---- Records supplied

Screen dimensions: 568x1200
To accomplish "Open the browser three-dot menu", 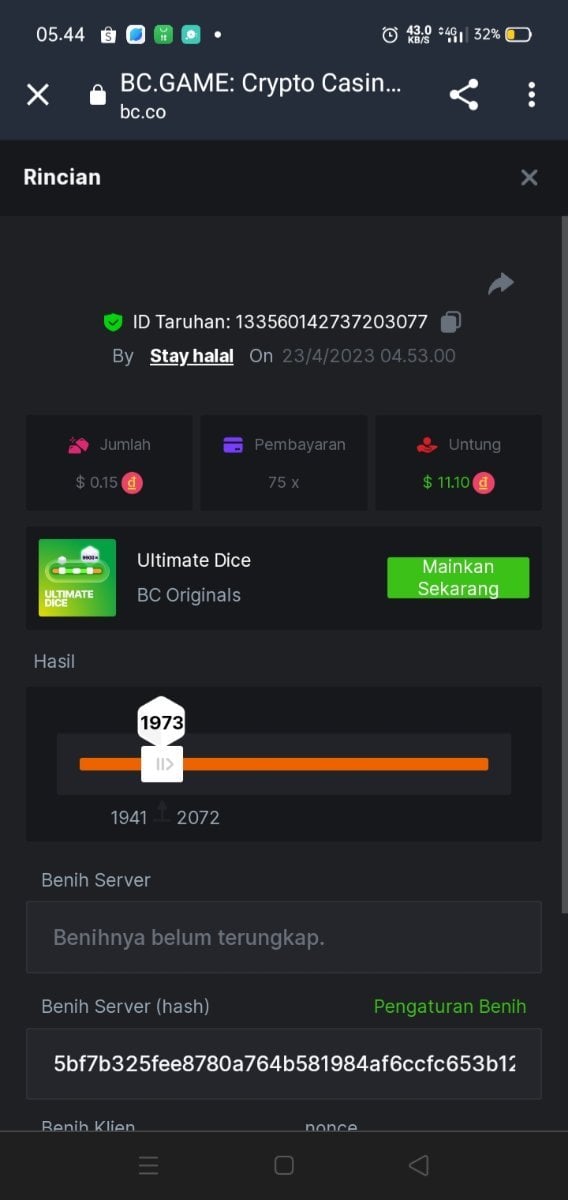I will click(x=531, y=95).
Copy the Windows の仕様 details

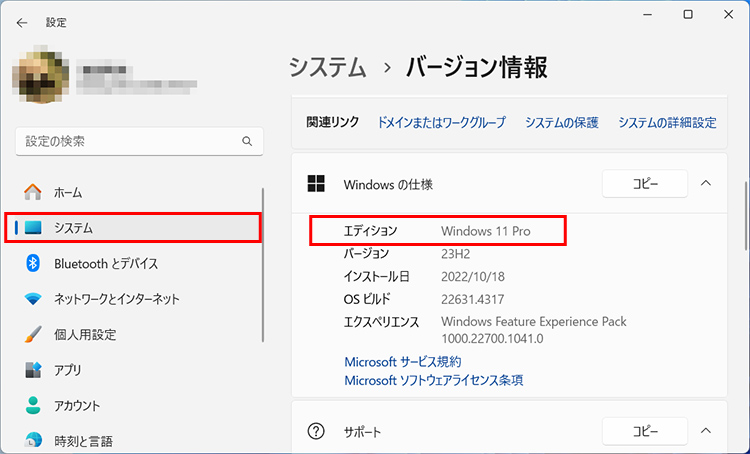coord(644,184)
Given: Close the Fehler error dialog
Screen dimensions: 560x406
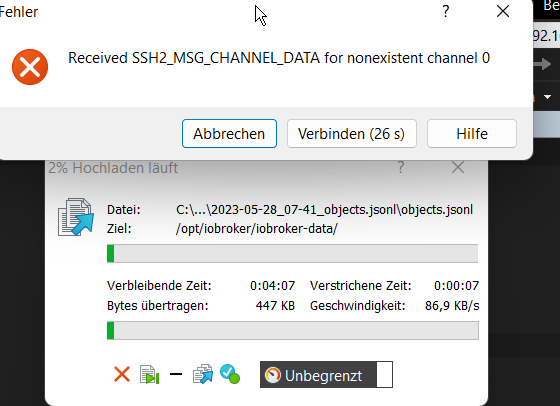Looking at the screenshot, I should coord(503,11).
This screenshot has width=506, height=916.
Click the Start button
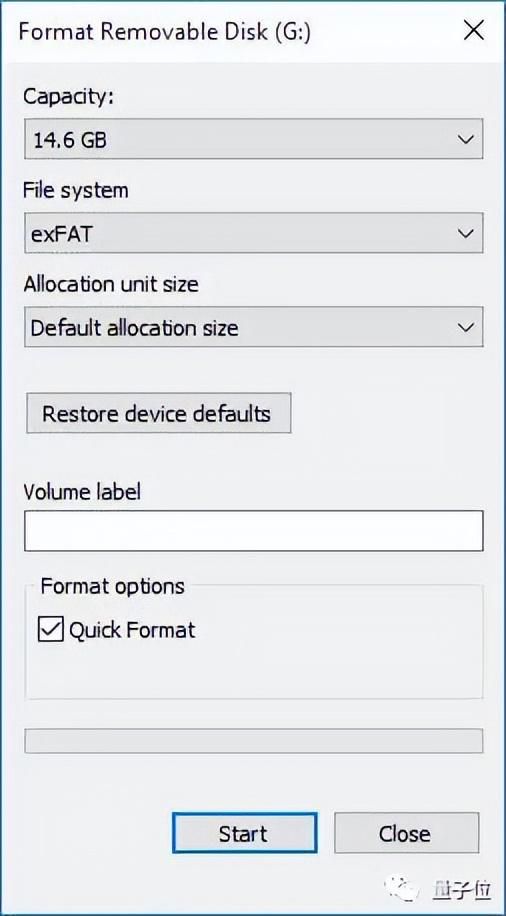(x=244, y=833)
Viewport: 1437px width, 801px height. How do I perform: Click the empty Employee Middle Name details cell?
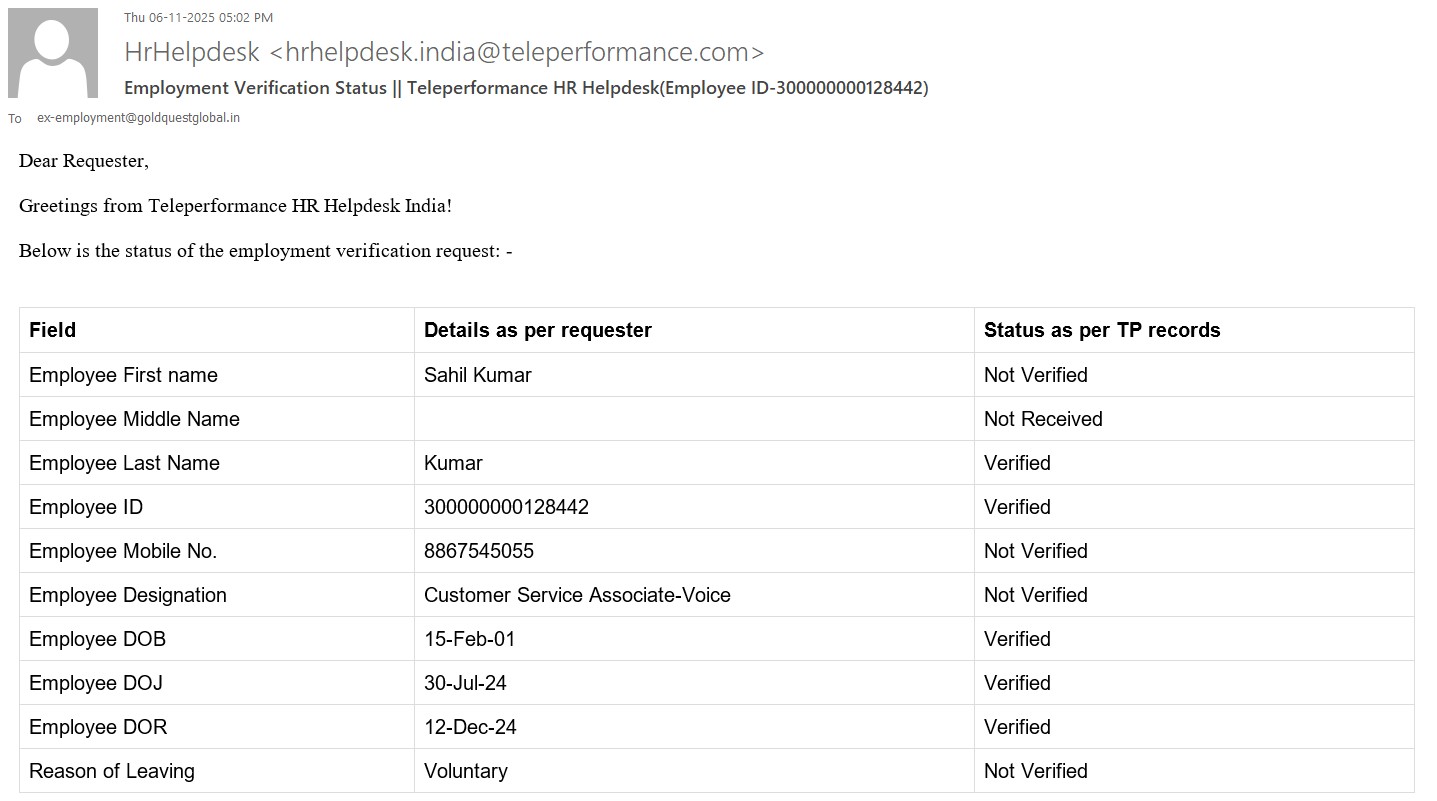click(x=694, y=419)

--------

### Work request
Your task is to repeat, word for word and with no picture, every line from the one that contains "Copy the Windows の仕様 details" through the last line of the data.

### Answer for the task
Copy the Windows の仕様 details

coord(644,184)
Given: Close the Fehler error dialog
Screen dimensions: 560x406
Looking at the screenshot, I should coord(503,11).
This screenshot has width=506, height=916.
Click the Start button
(x=244, y=833)
Viewport: 1437px width, 801px height. How do I perform: Click the empty Employee Middle Name details cell?
click(x=694, y=419)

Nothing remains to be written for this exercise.